Un laboratoire d'archéologie urbaine
1986 : au Louvre, une fouille archéologique sans précédent s'achève. Pendant plus de deux ans, une centaine de chercheurs se sont attachés à faire revivre un ancien quartier parisien, des premiers camps néolithiques aux hôtels particuliers du xviie siècle. L'archéologie moderne trouve là sa plus spectaculaire expression.
Le 1er mars 1986, la cour Napoléon était livrée aux aménageurs du nouveau musée après avoir été, pendant deux ans, le théâtre du chantier archéologique le plus spectaculaire que la France, voire l'Europe, ait jamais connu.
Sous l'influence des préhistoriens, qui ne peuvent s'appuyer sur des archives écrites pour alimenter leur recherche, le sol est devenu, pour les archéologues des autres périodes, un document historique digne du plus grand intérêt.
Mais la recherche archéologique en milieu urbain est une discipline pratiquée en France depuis peu. Britanniques et Allemands ont, les premiers, mis à profit les bouleversements suscités par les destructions de la guerre et les reconstructions des années 50 pour se pencher de plus près sur ces pages d'histoire que renferme le sous-sol des villes. Les archéologues français se sont lancés à leur tour dans la bataille au début de la décennie 70.

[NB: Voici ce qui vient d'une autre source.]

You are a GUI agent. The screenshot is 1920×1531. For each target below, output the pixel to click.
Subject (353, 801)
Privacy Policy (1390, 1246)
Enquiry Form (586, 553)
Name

« Bataille » est le mot qui convient. Car la présence, au cœur de la ville, de l'archéologue – considéré comme la personne qui conserve et stérilise – aux côtés des aménageurs – qui détruisent mais qui créent – a entraîné des années d'affrontements pendant lesquelles le patrimoine archéologique n'a fait que s'amenuiser. La mise en place de postes archéologiques municipaux dans la plupart des grandes villes, l'intérêt très vif que porte le public à l'histoire locale ont fait évoluer les esprits. Peu à peu, l'archéologue prend place dans la ville et l'objet de ses études devient plus que jamais celui des transformations du phénomène urbain sous tous ses aspects et sans limite dans le temps. Il rejoint les grandes lignes de la « Nouvelle Histoire », développées par Marc Bloch, Lucien Febvre et Fernand Braudel, qui ont introduit l'étude du quotidien et de la durée. C'est de cette école-là que se réclament Yves de Kisch et Pierre-Jean Trombetta, responsables du chantier de fouilles de la cour Napoléon.
Le Grand Louvre
Au printemps 1986, alors que les archéologues de la cour Napoléon pliaient bagages et laissaient la place aux pelleteuses, la cour Carrée retrouvait sa grandeur habituelle. Embellie par la restauration des façades, elle a reçu un nouveau pavage qui recouvre désormais une crypte archéologique prochainement accessible au public, aménagée dans les fossés du vieux donjon du Louvre. Une entrée unique, surmontée par la pyramide de Ieoh Ming Pei, est prévue au centre de la cour Napoléon et desservira de nombreux couloirs souterrains qui orienteront les visiteurs vers les départements de leur choix. La réalisation de ce projet ambitieux, nécessite de gigantesques travaux de terrassement dans la cour Napoléon. C'est à ce moment qu'intervient l'archéologie.
Car le palais actuel, qui ne communique avec la ville que par d'étroites arcades, ne ressemble guère à ce qu'il était voilà à peine un siècle et demi : un château royal au milieu d'un quartier parisien grouillant d'animation, formé par des rues étroites bordées de maisons d'artisans, des hôtels aristocratiques, des écuries, des jardins... Cet ensemble d'habitations fut rasé par le baron Haussman, tandis que Napoléon III faisait édifier par Visconti et Lefuel les bâtiments qui bordent la cour Napoléon au nord et au sud.
Plus de cinq siècles d'histoire enfouis sous les pavés étaient donc inévitablement voués à la destruction. Rares sont les occasions données aux archéologues de fouiller au cœur d'une capitale, et l'on comprend que les organisateurs d'un projet muséologique aussi prestigieux que celui du Grand Louvre aient inclus un volet archéologique au programme des travaux.
Histoire d'un quartier
Dans ses grandes lignes, l'histoire du quartier du Louvre était assez bien connue. Tout commence lorsque Philippe Auguste, afin de protéger sa capitale vers l'ouest, fait bâtir, à l'extérieur de l'enceinte dont il vient d'entourer Paris, une forteresse munie de dix tours et percée de deux portes avec un donjon de 15 mètres de diamètre et d'une trentaine de mètres de hauteur, entouré de fossés, qui est rapidement devenu l'un des symboles de l'État capétien naissant.